- What this task involves -
Exact repetition of every entry is required.

- Stored data -
════════

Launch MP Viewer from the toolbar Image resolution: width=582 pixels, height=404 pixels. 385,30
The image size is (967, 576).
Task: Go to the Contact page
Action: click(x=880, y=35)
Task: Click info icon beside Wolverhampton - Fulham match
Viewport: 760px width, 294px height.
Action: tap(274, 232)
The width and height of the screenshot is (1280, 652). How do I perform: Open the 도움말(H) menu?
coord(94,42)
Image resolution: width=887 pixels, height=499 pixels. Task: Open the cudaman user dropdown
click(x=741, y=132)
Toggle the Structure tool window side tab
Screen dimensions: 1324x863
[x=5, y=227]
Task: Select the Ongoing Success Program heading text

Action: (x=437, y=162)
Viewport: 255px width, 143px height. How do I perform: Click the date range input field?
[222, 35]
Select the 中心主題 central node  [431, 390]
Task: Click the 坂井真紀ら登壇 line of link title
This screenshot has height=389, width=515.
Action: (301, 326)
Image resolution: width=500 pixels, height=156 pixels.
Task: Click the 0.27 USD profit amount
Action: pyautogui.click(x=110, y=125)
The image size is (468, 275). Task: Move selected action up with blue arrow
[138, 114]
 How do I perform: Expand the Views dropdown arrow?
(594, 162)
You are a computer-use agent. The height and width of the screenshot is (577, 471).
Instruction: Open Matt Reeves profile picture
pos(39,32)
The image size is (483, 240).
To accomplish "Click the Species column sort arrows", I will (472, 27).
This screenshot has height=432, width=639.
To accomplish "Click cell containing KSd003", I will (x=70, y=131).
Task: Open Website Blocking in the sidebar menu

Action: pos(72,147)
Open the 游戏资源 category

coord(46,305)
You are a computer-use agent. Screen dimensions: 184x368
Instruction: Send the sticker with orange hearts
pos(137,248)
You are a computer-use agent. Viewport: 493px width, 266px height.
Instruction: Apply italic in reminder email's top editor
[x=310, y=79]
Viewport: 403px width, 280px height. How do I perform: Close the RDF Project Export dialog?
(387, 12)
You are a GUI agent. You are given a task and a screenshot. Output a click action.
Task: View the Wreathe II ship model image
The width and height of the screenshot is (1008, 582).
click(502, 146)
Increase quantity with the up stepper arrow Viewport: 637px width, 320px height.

════════

- Task solution -
Launch MP Viewer from the toolbar Image resolution: width=582 pixels, height=404 pixels. 385,30
The image size is (967, 576).
Task: Go to the Contact page
Action: click(x=880, y=35)
Task: Click info icon beside Wolverhampton - Fulham match
Viewport: 760px width, 294px height.
Action: tap(274, 232)
The width and height of the screenshot is (1280, 652). How do I perform: Open the 도움말(H) menu?
coord(94,42)
Image resolution: width=887 pixels, height=499 pixels. Task: Open the cudaman user dropdown
click(x=741, y=132)
Toggle the Structure tool window side tab
Screen dimensions: 1324x863
[x=5, y=227]
Task: Select the Ongoing Success Program heading text

Action: (x=437, y=162)
Viewport: 255px width, 143px height. How do I perform: Click the date range input field?
[222, 35]
Select the 中心主題 central node  [431, 390]
Task: Click the 坂井真紀ら登壇 line of link title
This screenshot has height=389, width=515.
Action: (301, 326)
Image resolution: width=500 pixels, height=156 pixels.
Task: Click the 0.27 USD profit amount
Action: pyautogui.click(x=110, y=125)
The image size is (468, 275). Task: Move selected action up with blue arrow
[138, 114]
 How do I perform: Expand the Views dropdown arrow?
(594, 162)
You are a computer-use agent. The height and width of the screenshot is (577, 471).
Instruction: Open Matt Reeves profile picture
pos(39,32)
The image size is (483, 240).
To accomplish "Click the Species column sort arrows", I will (472, 27).
This screenshot has height=432, width=639.
To accomplish "Click cell containing KSd003", I will (x=70, y=131).
Task: Open Website Blocking in the sidebar menu

Action: pos(72,147)
Open the 游戏资源 category

coord(46,305)
You are a computer-use agent. Screen dimensions: 184x368
Instruction: Send the sticker with orange hearts
pos(137,248)
You are a computer-use agent. Viewport: 493px width, 266px height.
Instruction: Apply italic in reminder email's top editor
[x=310, y=79]
Viewport: 403px width, 280px height. How do I perform: Close the RDF Project Export dialog?
(387, 12)
You are a GUI agent. You are given a task and a screenshot. Output a click action.
Task: View the Wreathe II ship model image
The width and height of the screenshot is (1008, 582).
click(502, 146)
Increase quantity with the up stepper arrow Viewport: 637px width, 320px height.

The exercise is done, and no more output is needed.